Tras librarse de su arnés y cortar las cuerdas, bajó rama a rama. Para cuando llegó al suelo, los primeros rayos de sol se abrían paso entre los árboles.
Ahora estaba realmente solo y, cuando decidió encaminarse hacia el sur, no encontró más razón para ello que el hecho de que era de allí de donde venían los rayos del sol.
Hambriento y cansado siguió su camino solitario, comiendo raíces y frutas del bosque, bebiendo de arroyos. Los meses se sucedían, hasta que un día, mientras deambulaba por el solitario vacío, sintió que el corazón le subía a la garganta.
¿Por qué se había detenido a contemplar la silueta de una roca, como si tuviera algo especial? Ahí estaba, completamente normal, un gran canto redondeado cubierto de liquen, picado de viruelas por el tiempo, con su cara norte ligeramente hinchada, como la vela de un barco. ¿Por qué la miraba como si la reconociera?
Mientras sus ojos recorrían la superficie triturada de aquella cosa muerta pero evocadora reculó un paso. Y tomó asiento en el suelo. Aquello era como una advertencia.
No tenía escapatoria. Había visto esa roca antes. Había estado en pie sobre ella, él, «señor de un castillo», en su infancia. Ahora recordaba la larga cicatriz, una fisura dentada por el flanco.
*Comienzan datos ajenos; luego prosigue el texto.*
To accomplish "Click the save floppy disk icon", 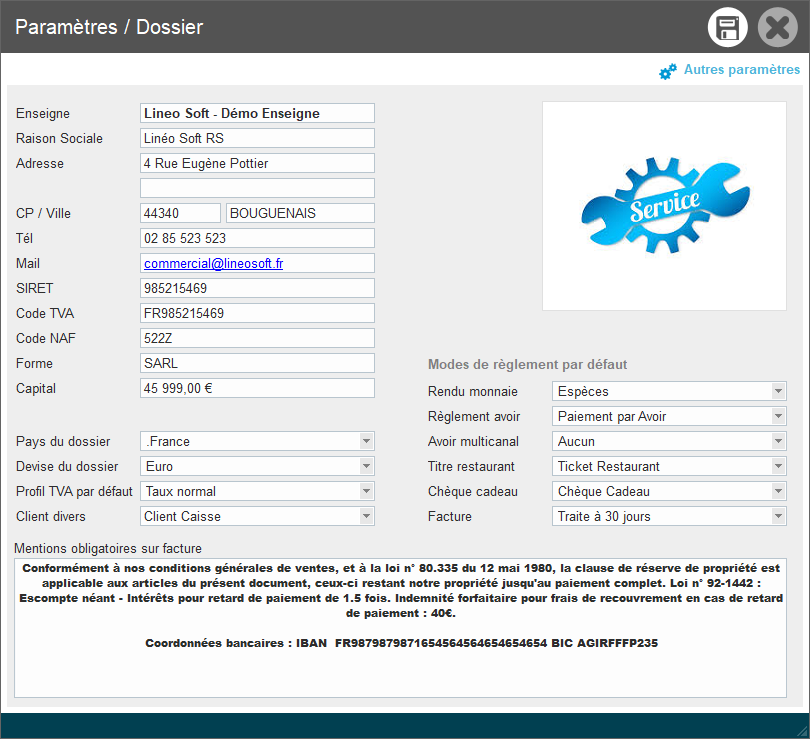I will click(x=728, y=27).
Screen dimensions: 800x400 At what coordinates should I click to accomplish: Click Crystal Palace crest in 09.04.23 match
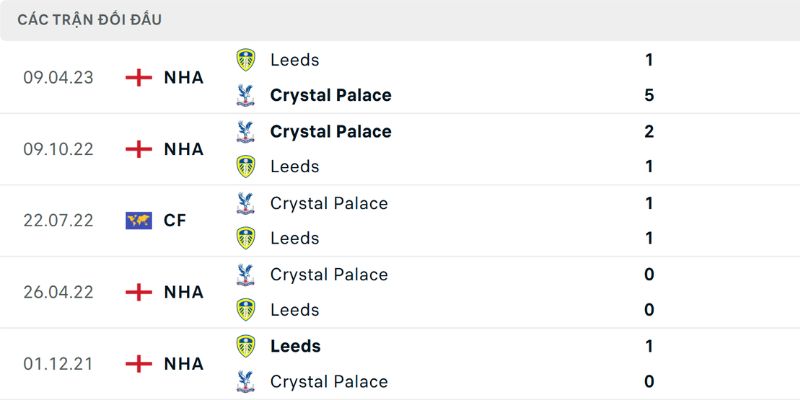[245, 96]
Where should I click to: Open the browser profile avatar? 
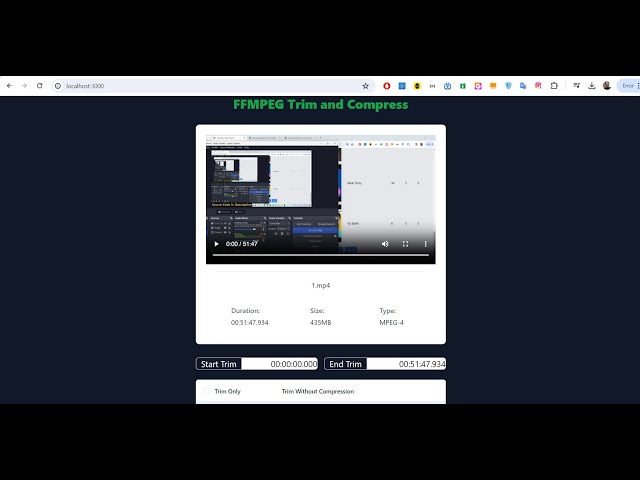tap(607, 86)
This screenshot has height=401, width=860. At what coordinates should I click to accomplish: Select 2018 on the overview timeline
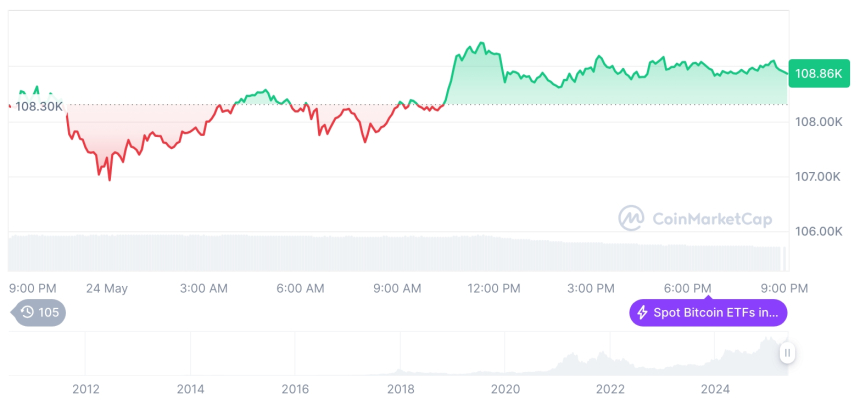pyautogui.click(x=400, y=389)
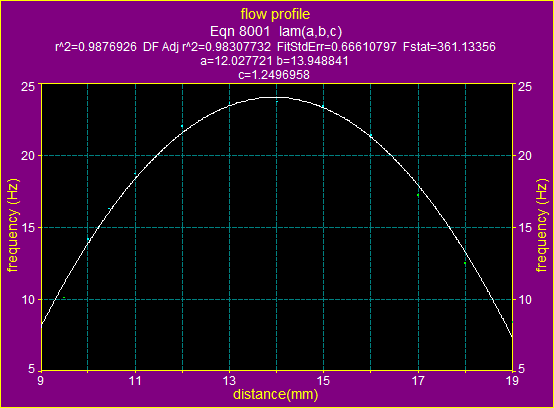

Sabía que si subía a ella, erigiéndose de nuevo en «señor del castillo», vería las mismísimas torres de Gormenghast.
Por eso temblaba. El largo y dentado perfil de su hogar quedaba oculto a su vista únicamente por esa roca. Aunque no entendía por qué, aquello era un desafío.
Una avalancha de recuerdos lo asaltó. Y, mientras se extendían y ahondaban en su ser, una parte de su mente fue plenamente consciente de otras manifestaciones más cercanas. La existencia reconocida, la
prueba
que constituía aquella piedra que tenía delante, apenas a seis metros, confirmaba la no menos real existencia de una cueva que bostezaba a su derecha. Una cueva donde, hacía una eternidad, había luchado con una ninfa.
Al principio no se atrevía a volver la cabeza, pero llegó un momento en que tuvo que hacerlo y, allí estaba, por fin, a su derecha, y supo con certeza que se encontraba de nuevo en sus dominios, que volvía a pisar la Montaña de Gormenghast.
Al ponerse de pie, un zorro salió corriendo de la cueva, un cuervo graznó en un bosquecillo cercano y se oyó un cañonazo. Luego otro. Sonaron siete disparos.
Allí estaba, del otro lado de aquella roca, el ritual inmemorial de su hogar. Era la salva del amanecer. Y sonaba por él, por el septuagésimo séptimo conde, Titus Groan, señor de Gormenghast, dondequiera que estuviese.
Allí estaba el ritual, todo aquello que había perdido, que andaba buscando. El hecho concreto. La prueba de su cordura y su amor.
—¡Oh, Dios! ¡Es cierto! ¡Es cierto! ¡No estoy loco! ¡No estoy loco! —exclamó.
Gormenghast, su hogar. Podía sentirlo. Casi podía verlo. Sólo tenía que rodear la roca o trepar a ella para que sus ojos se llenaran de torres. En el aire se notaba el sabor del metal. Y una aceleración que parecía venir de las mismas piedras y los espacios infranqueables. ¿A qué estaba esperando?
De haberlo deseado, podría haber alcanzado la boca de la cueva sin mirar a su hogar. Y sí, dio uno o dos pasos hacia ella. Pero de nuevo una sensación de peligro inminente retuvo sus pies, y al instante oyó su propia voz que decía:
—No… no… ahora no. No es posible… ahora no.
Su corazón latía con violencia, porque algo estaba surgiendo… una especie de conocimiento. Una exaltación de la mente. Una síntesis. Porque, en un destello, Titus se dio cuenta de que había llegado a una nueva fase, de la que sólo era en parte consciente. Era una sensación de madurez, casi realización. Ya no necesitaba su hogar, porque siempre llevaba su Gormenghast consigo. Todo lo que buscaba lo llevaba en su interior. Había crecido. Lo que partió a buscar un joven lo había encontrado un hombre, lo había encontrado mediante el acto de vivir.
Allí estaba Titus Groan. Y así dio la espalda a la gran roca que jamás volvería a ver. Ni la cueva; ni el castillo que había del otro lado, porque Titus, como si se quitara de los hombros una pesada capa, echó a correr por la otra pendiente de la montaña, no por donde había subido, sino por un lugar que jamás había visto.
Y cada paso lo alejaba más de la Montaña de Gormenghast, y de todo cuanto formaba parte de su hogar.